(Dataset entries)
____________

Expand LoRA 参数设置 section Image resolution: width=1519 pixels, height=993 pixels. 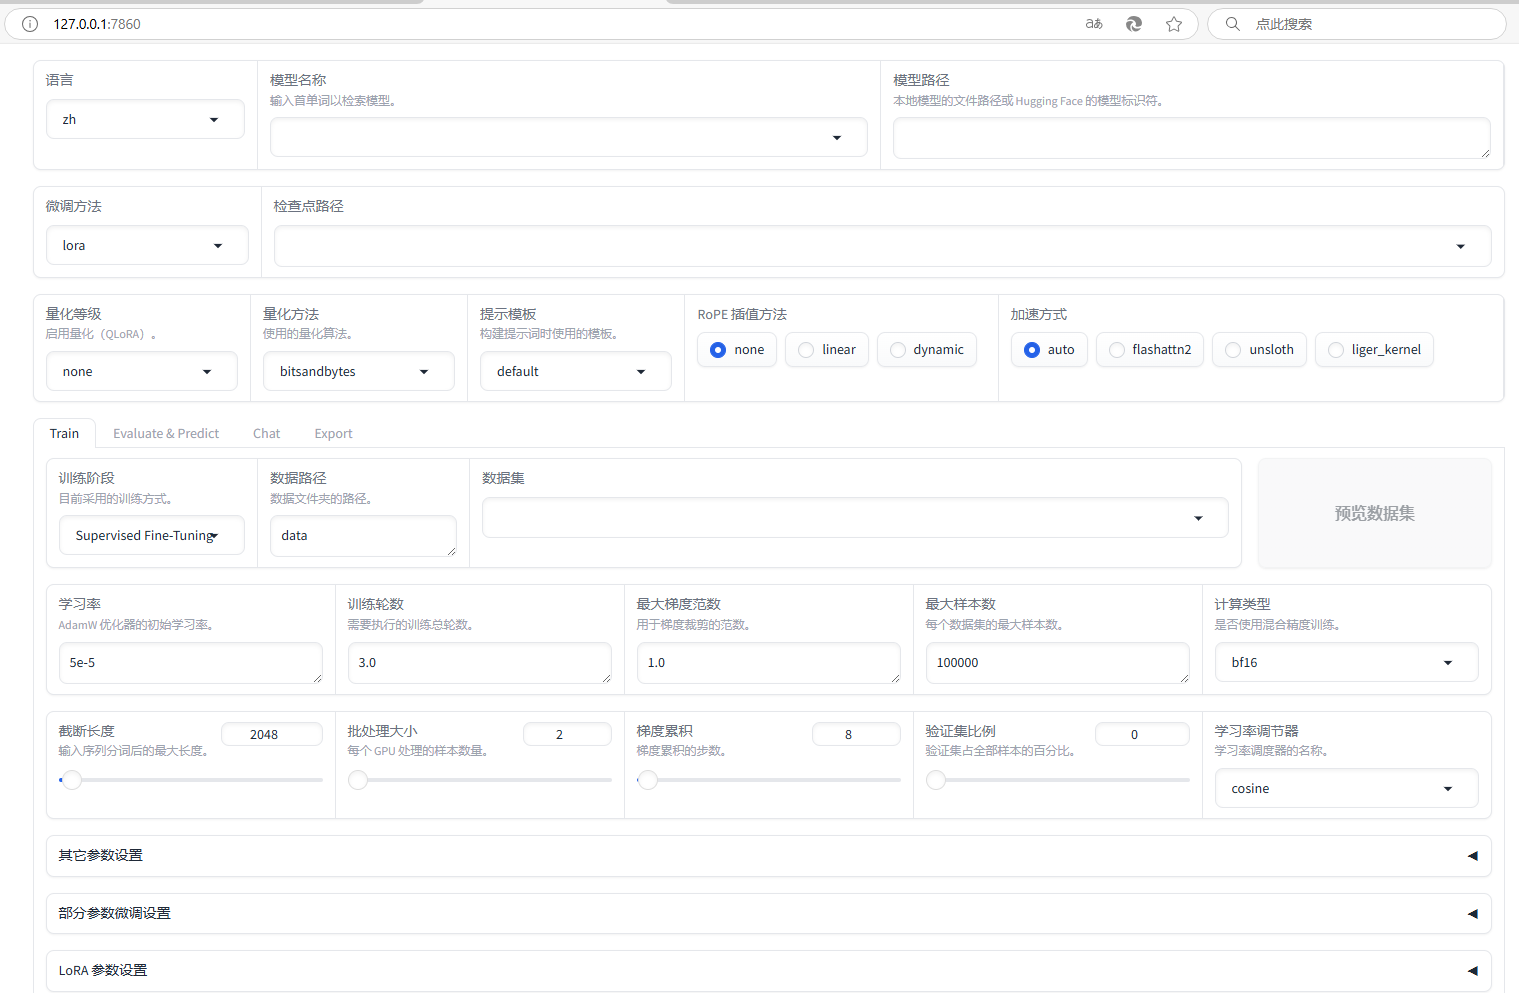click(1472, 971)
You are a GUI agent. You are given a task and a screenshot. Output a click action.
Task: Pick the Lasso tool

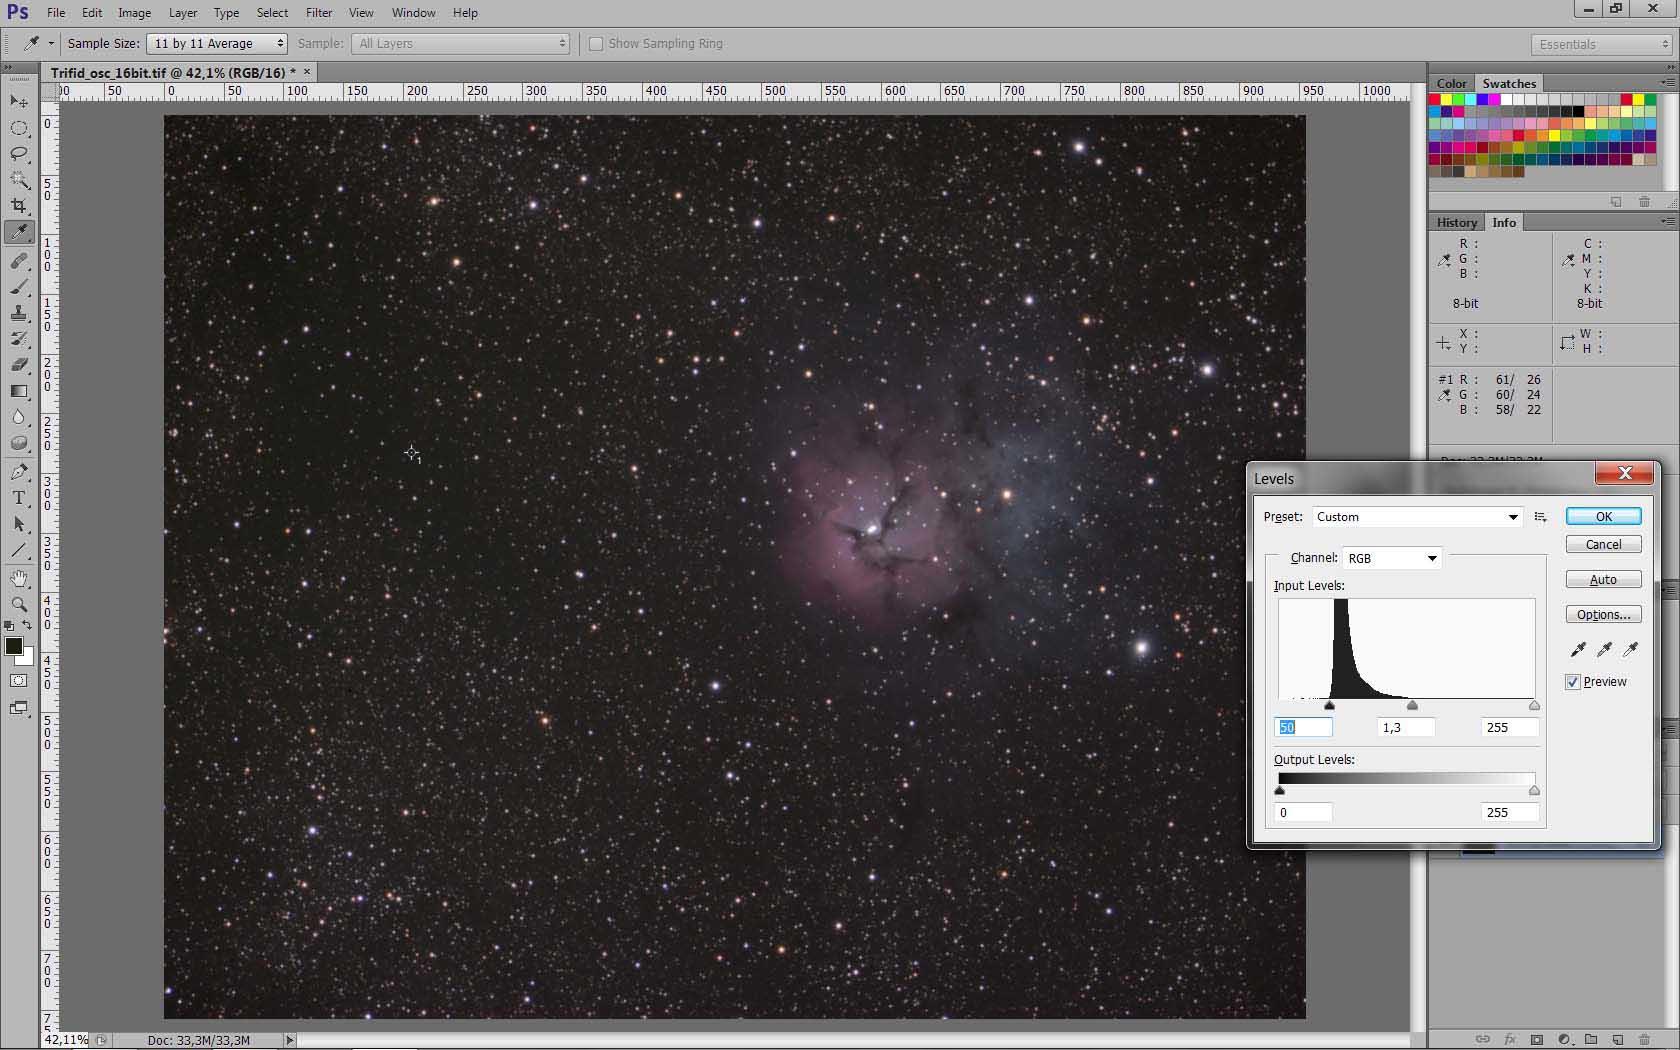[19, 154]
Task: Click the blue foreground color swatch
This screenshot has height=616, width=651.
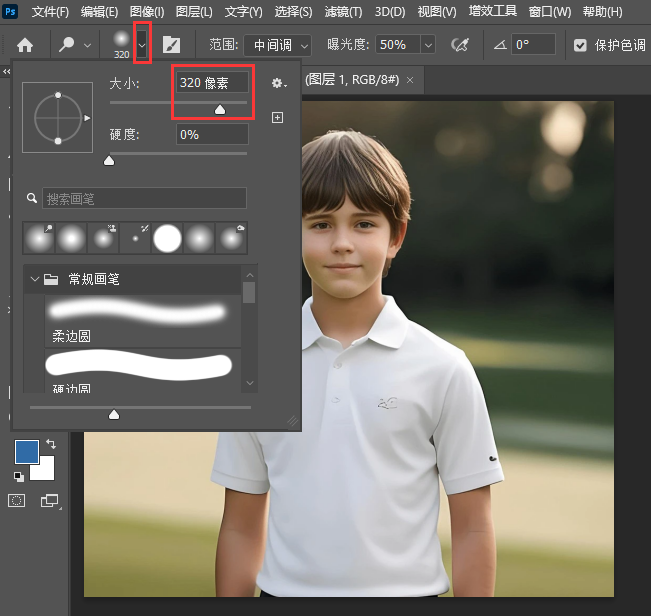Action: [27, 453]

____________

REQUIREMENT: Using the records above, copy exactly and only the lines from the line with "You are a GUI" through the end, both included; leave every picture out.

TASK ANSWER:
You are a GUI agent. You are given a task and a screenshot. Output a click action.
Task: Pick the Lasso tool

[19, 154]
Task: Click the blue foreground color swatch
This screenshot has height=616, width=651.
Action: [27, 453]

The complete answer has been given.